Opening closed minds to open source
For example, in 1999, ActiveState announced that Microsoft was funding a three-year initiative to enhance and extend the popular open source programming language, Perl--a technology so pervasive that it has been referred to as "the duct-tape of the Internet." Microsoft could no longer ignore support requests from customers running UNIX who wanted interoperability across platforms. Helping open source Perl grow on Windows helps Microsoft sell more copies of Windows. Moreover, as others have pointed out, Microsoft Windows itself makes use of many other open source technologies, such as Kerberos security.
Once a company has decided to adopt an open source development strategy, planning and implementing the open source release is the next challenge. Proper planning, guidelines and grassroots publicity can often make all the difference in how successful an open source project is, particularly in terms of creating a community of developers and users.

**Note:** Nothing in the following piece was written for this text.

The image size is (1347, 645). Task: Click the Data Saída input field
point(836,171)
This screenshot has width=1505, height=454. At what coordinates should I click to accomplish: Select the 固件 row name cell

We realize that not all companies are ready to make the leap into developing open source software themselves. In fact, many of our customers have come to us asking for help in how to learn from and leverage open source best practices, collaborative tools and methodologies. SourceForge OnSite, an enterprise-class collaborative development solution, takes the best of the standard open source development toolset available on SourceForge.net and makes it easy for companies to use internally, most often for proprietary software development.
Apparently Microsoft, with its "shared source" strategy, is just now beginning to acknowledge that it may have a thing or two to learn from the open source collaborative development model. (This comes as no surprise to me, given that SourceForge.net currently supports more than 9,000 open source software projects for Microsoft platforms!)
On behalf of Open Source Development Network (OSDN), I welcome not only Microsoft developers, but also Microsoft managers, to continue to explore all that open source and OSDN have to offer. If Microsoft is interested in contributing to open source software projects, we're more than happy to show Microsoft the way.